__THE PROBLEM__: Retyping should cover only the lines from the one containing "Screen dimensions: 725x451" through the final line of the records, with pictures omitted.

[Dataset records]

★ ★ ★ ★

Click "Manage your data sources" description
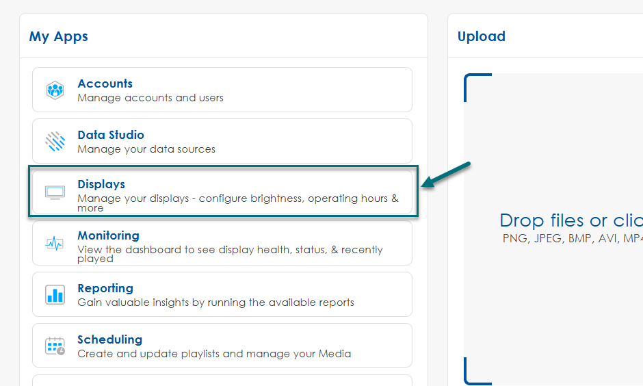The image size is (643, 386). pos(146,149)

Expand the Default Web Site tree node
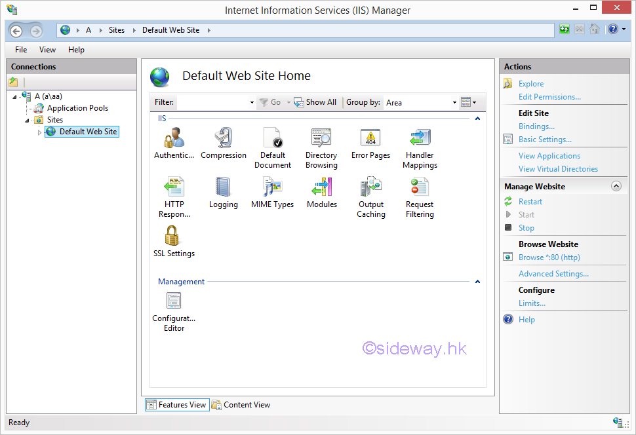[39, 132]
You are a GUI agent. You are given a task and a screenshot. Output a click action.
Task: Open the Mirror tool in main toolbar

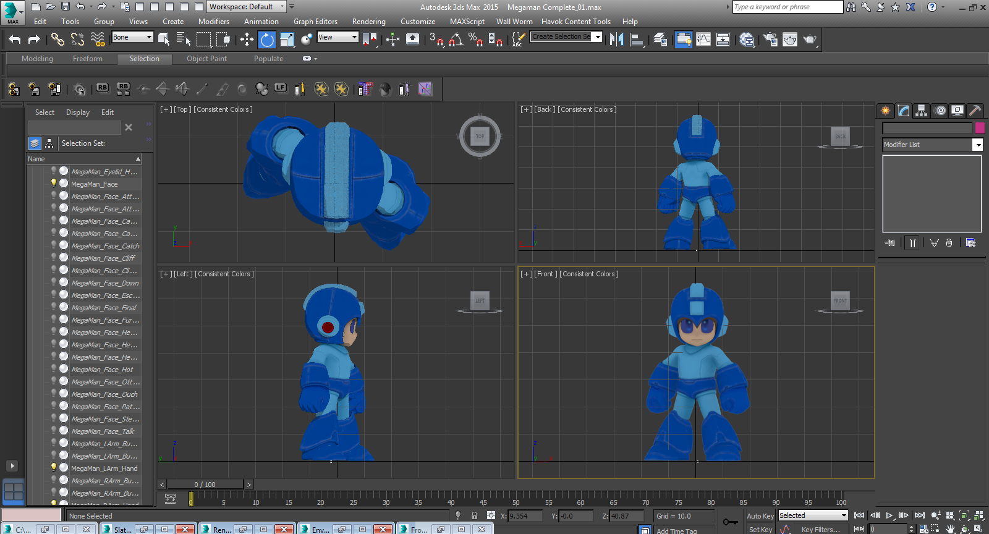[616, 40]
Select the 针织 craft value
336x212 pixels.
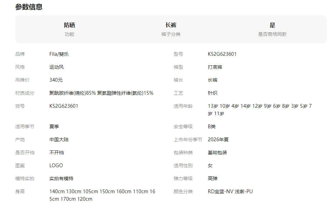click(x=212, y=93)
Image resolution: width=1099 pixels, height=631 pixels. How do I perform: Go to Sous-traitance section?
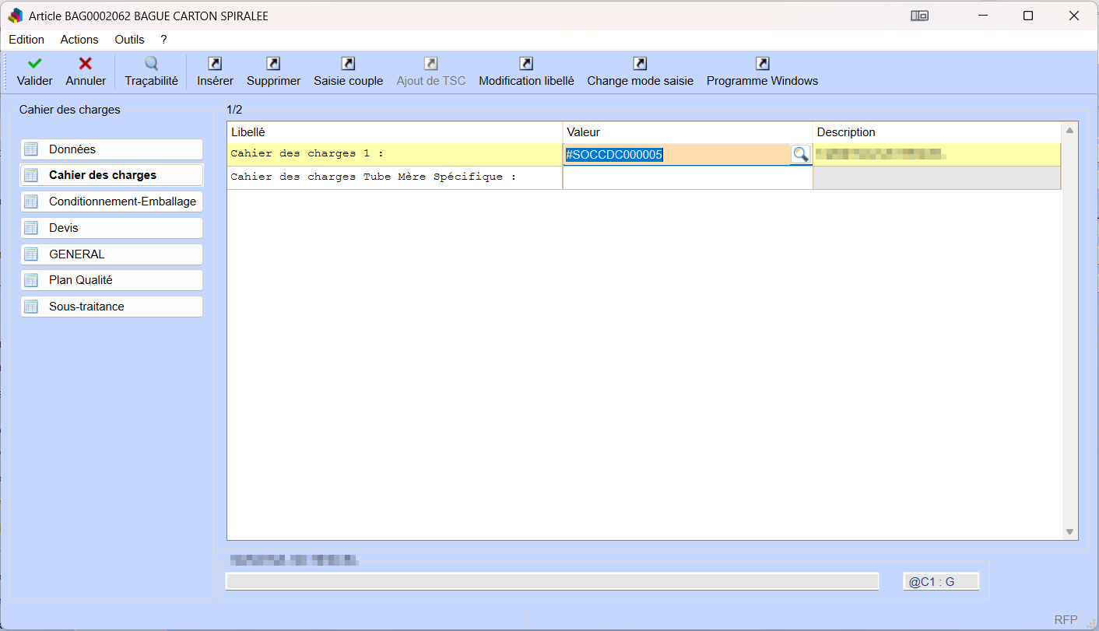pyautogui.click(x=111, y=307)
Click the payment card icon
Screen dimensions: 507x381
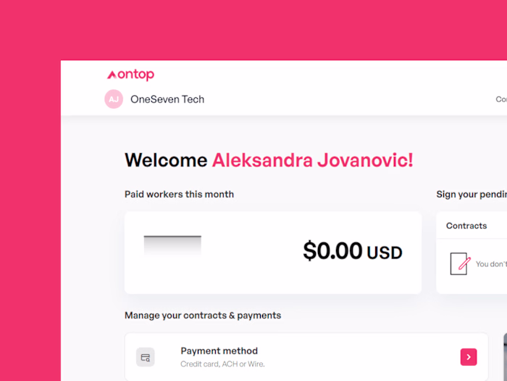click(146, 357)
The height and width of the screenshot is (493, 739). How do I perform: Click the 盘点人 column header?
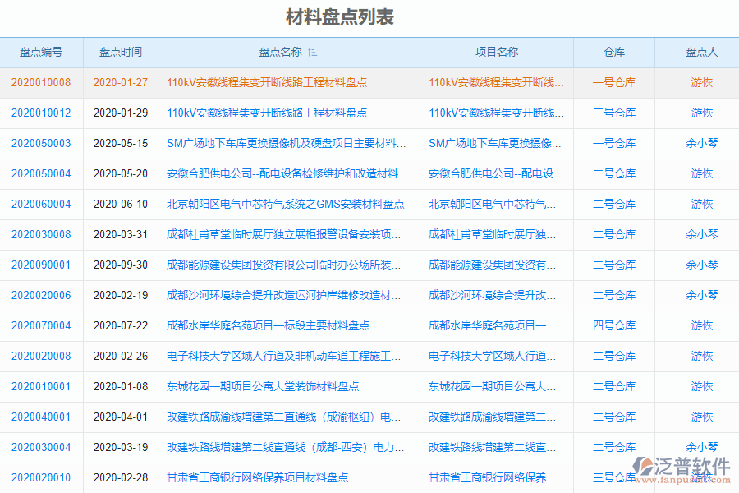click(x=700, y=52)
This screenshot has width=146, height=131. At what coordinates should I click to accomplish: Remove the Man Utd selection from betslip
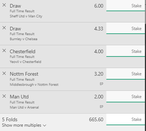tap(4, 96)
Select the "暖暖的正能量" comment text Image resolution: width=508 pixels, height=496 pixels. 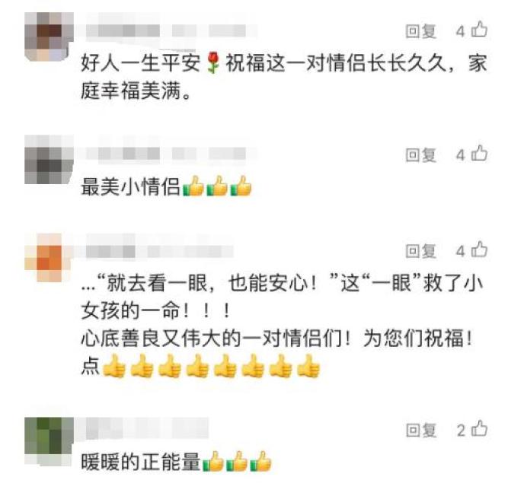141,462
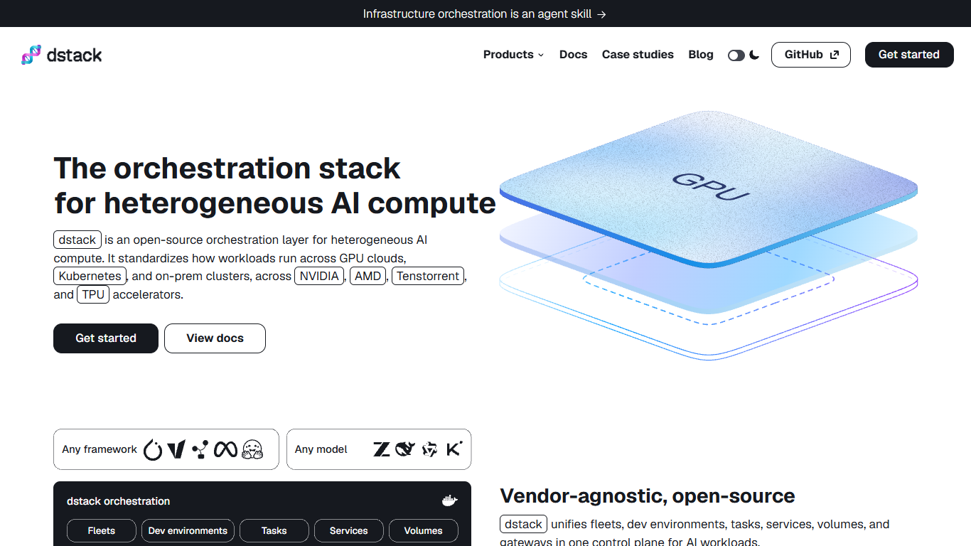The height and width of the screenshot is (546, 971).
Task: Open Case studies in navigation
Action: [638, 55]
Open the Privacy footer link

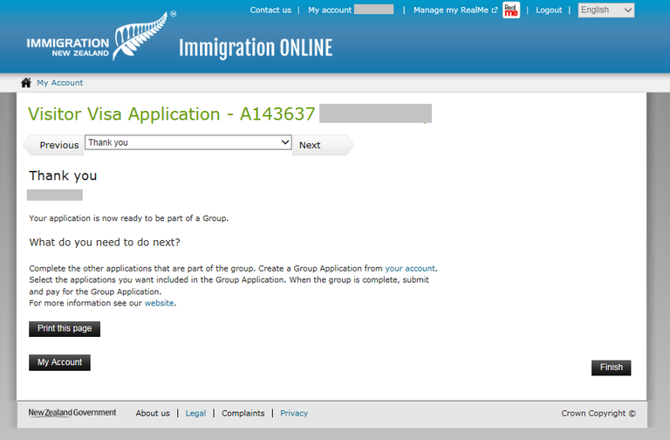[294, 413]
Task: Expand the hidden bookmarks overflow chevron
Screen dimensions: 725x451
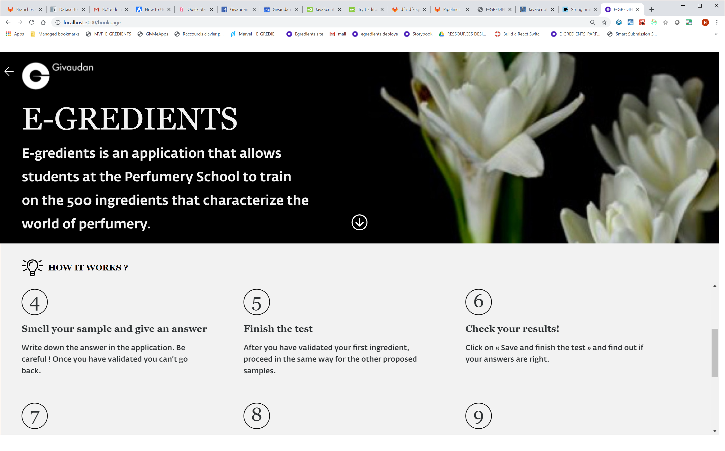Action: click(x=716, y=34)
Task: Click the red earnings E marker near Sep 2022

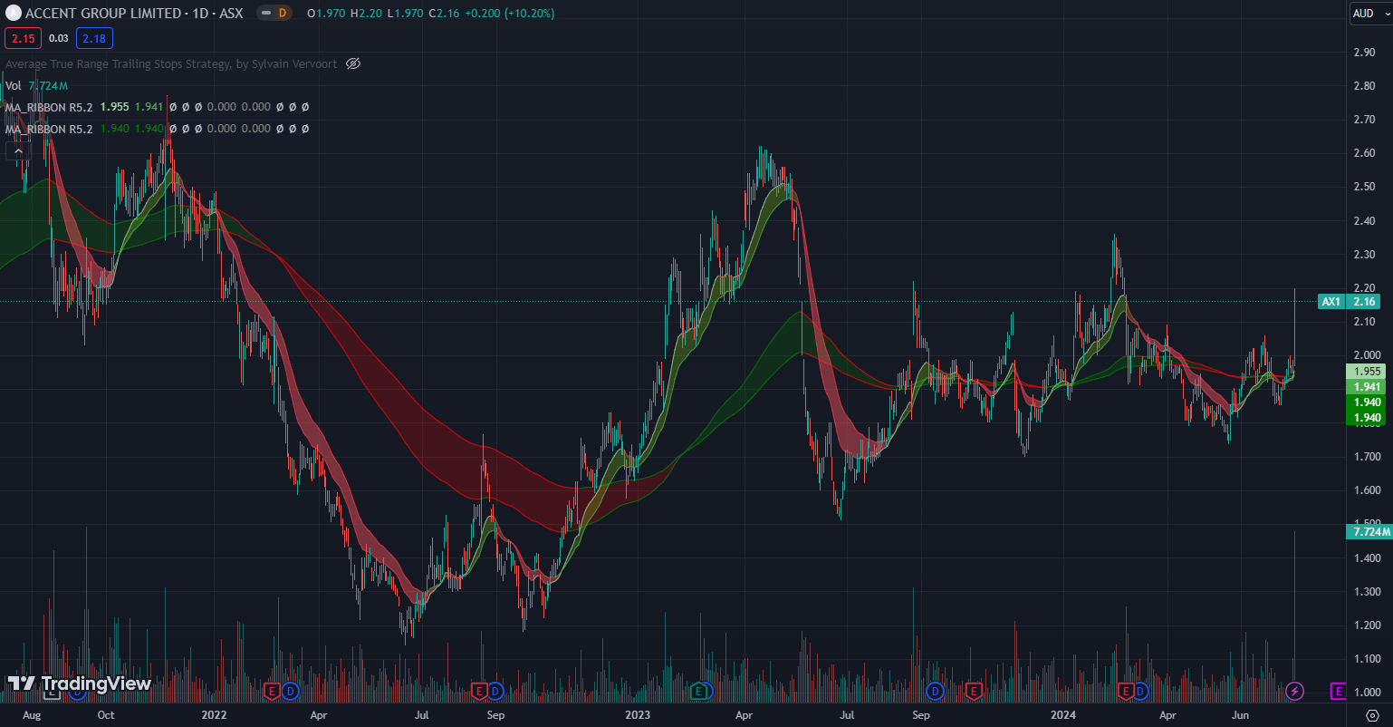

★ ★ ★ ★

__ANSWER BOX__:
Screen dimensions: 725x451
Action: click(x=716, y=34)
Task: Click the red earnings E marker near Sep 2022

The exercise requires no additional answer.